Preprocessing: The remote sensing data obtained were geo-referenced, rectified and cropped pertaining to the study area. Landsat ETM+ bands of 2010 were corrected for the SLC-off by using image enhancement techniques, followed by nearest-neighbour interpolation.

Land use analysis: The method involves i) generation of false colour composite (FCC) of remote sensing data (bands – green, red and NIR). This helped in locating heterogeneous patches in the landscape ii) selection of training polygons (these correspond to heterogeneous patches in FCC) covering 15% of the study area and uniformly distributed over the entire study area, iii) loading these training polygons co-ordinates into pre-calibrated GPS, vi) collection of the corresponding attribute data (land use types) for these polygons from the field. GPS helped in locating respective training polygons in the field, iv) supplementing this information with Google Earth  v) 60% of the training data has been used for  classification of the data, while the balance is used for validation or accuracy assessment.

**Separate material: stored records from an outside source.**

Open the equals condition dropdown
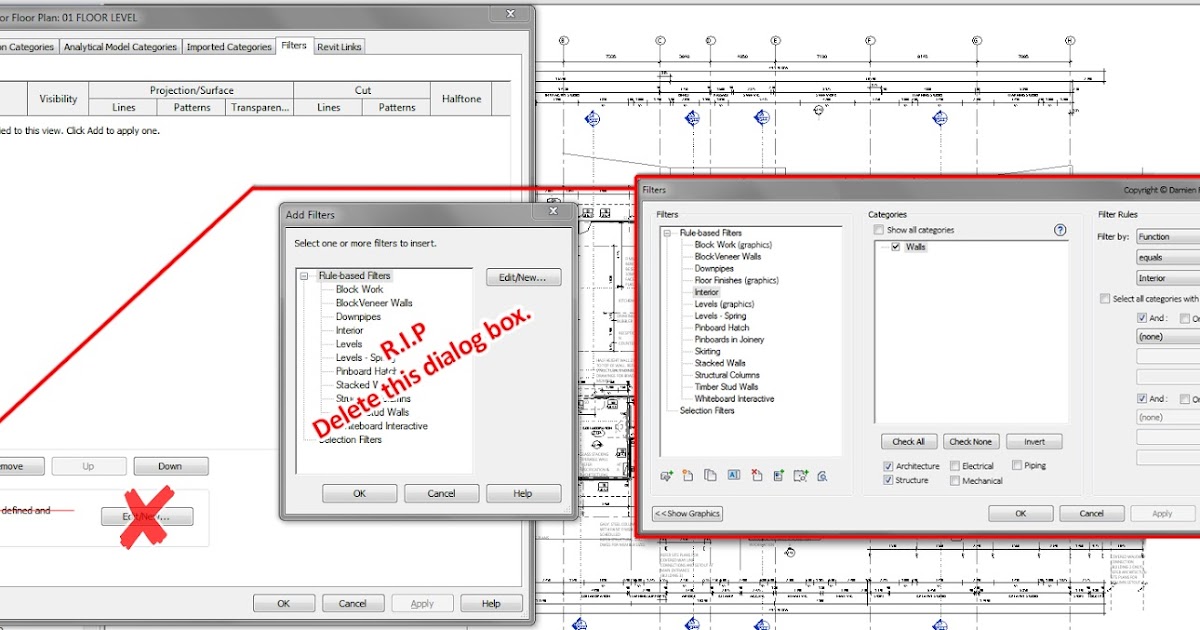Viewport: 1200px width, 630px height. coord(1168,256)
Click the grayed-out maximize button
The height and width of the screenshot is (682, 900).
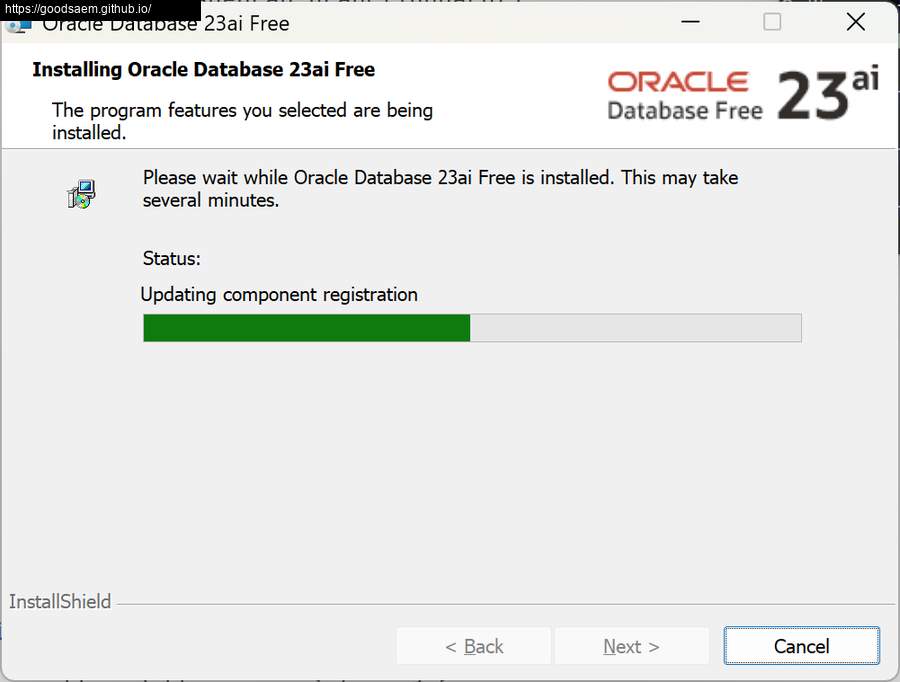[772, 22]
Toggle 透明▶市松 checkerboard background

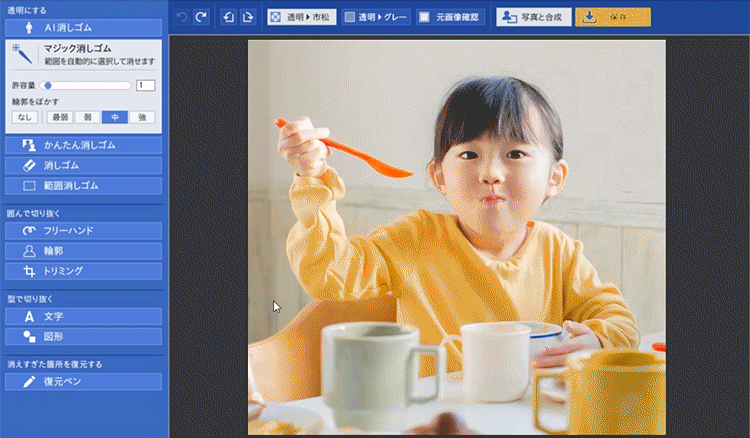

Land use classification was carried out using supervised pattern classifier - Gaussian maximum likelihood algorithm. This classifier is superior as it uses various classification decisions using probability and cost functions (Duda et al., 2000). Mean and covariance matrix are computed using estimate of maximum likelihood estimator. Land use was computed using the temporal data through open source program GRASS - Geographic Resource Analysis Support System (http://wgbis.ces.iisc.ernet.in/grass/index.php). Four major types of land use classes were considered: built-up area, vegetation, open area, and water body. Application of this method resulted in accuracy of about 88% using Landsat data, 91% accuracy using IRS-P6 data, 94% accuracy using Ikonos data and 74% using Modis data. The accuracy assessment has been done through confusion matrix and kappa statistics.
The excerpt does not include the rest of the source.